* Passage to read:
On Monday, support came from British musician Peter Gabriel, who wrote his own letter to the women.

“Nadya, Katya, Masha, you have the right to make your own prayers — from the heart,” he wrote. “I hope you will be released very, very soon. We are all watching.”

Pussy Riot supporters also appealed to Madonna asking her to show her support when she performs in Moscow and St. Petersburg next week.

Unlike their Western counterparts, most Russian leading bands, however, appear uninterested or as if they don’t want to take any risks by supporting Putin’s foes.

According to London-based activist Andrei Sidelnikov, three Russian and Ukrainian mainstream rock bands declined to support Pussy Riot at a London concert on Saturday.

On Facebook, Sidelnikov said he brought Free Pussy Riot T-shirts and asked Mumiy Troll frontman Ilya Lagutenko, Igor Sukachyov of Garik Sukachyov i Neprikasayemiye and Oleg Skripka of the Ukrainian band Vopli Vidoplyasova to wear them during the show, but all three declined.

Skripka, whose band frequently performs in Russia, was quoted by Sidelnikov as saying that backing Pussy Riot was “dangerous,” even though the musician was one of the key figures during the Orange Revolution protests in his hometown of Kiev in 2004-2005.

“I didn’t really think they would agree, so their refusal was ultimately predictable,” Sidelnikov wrote.

“The only surprising thing was the reaction of Ilya Lagutenko, who categorically refused not only to speak, but asked the organizers to ensure that I didn’t appear close to him under any circumstances — that there be no photographs in which he could be shown next to the slogan.”

Pussy Riot held several unsanctioned protest performances in unlikely places starting in October 2011, including in the metro, on the roof of a trolley bus, in a boutique and next to the detention center where protesters against electoral fraud were being held.

Until the surprise arrests of Nadezhda Tolokonnikova, Maria Alyokhina and Yekaterina Samutsevich in March, their best-known performance was the one held on Red Square in January.

For the video of what the group described as a “punk prayer” — which featured their appearance in church — the three members were arrested in March and charged with hooliganism motivated by religious hatred. They have already spent nearly five months in a detention center. If found guilty, they face up to seven years in prison.

* Stored data:
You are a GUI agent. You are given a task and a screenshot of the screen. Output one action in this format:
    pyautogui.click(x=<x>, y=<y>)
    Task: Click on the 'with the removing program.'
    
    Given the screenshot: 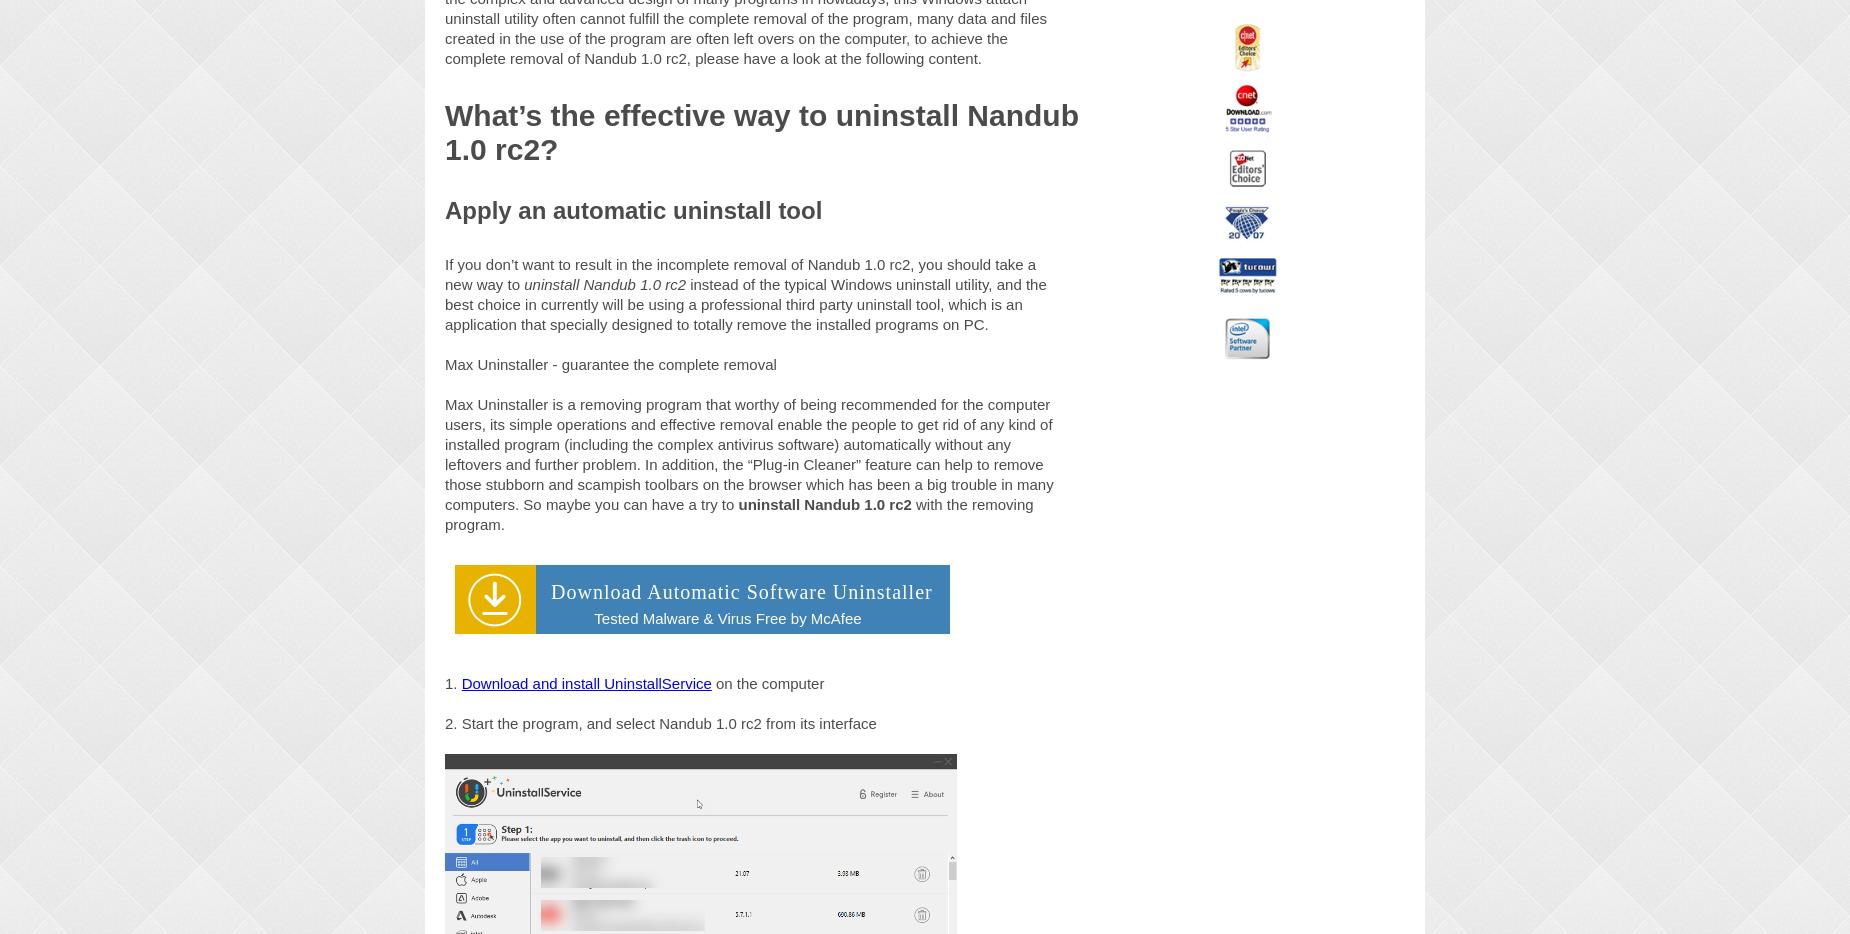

* Written task:
Mark each statement yes or no according to the Pussy Riot article, quoting the words from it that settle each one: (a) Peter Gabriel wrote a letter to the women. (b) Oleg Skripka agreed to wear a Free Pussy Riot T-shirt during the London show. (c) If found guilty, the three members face up to ten years in prison. The data have no connection to the Pussy Riot article.

* Full output:
(a) Yes: "who wrote his own letter to the women."
(b) No: "but all three declined."
(c) No: "If found guilty, they face up to seven years in prison."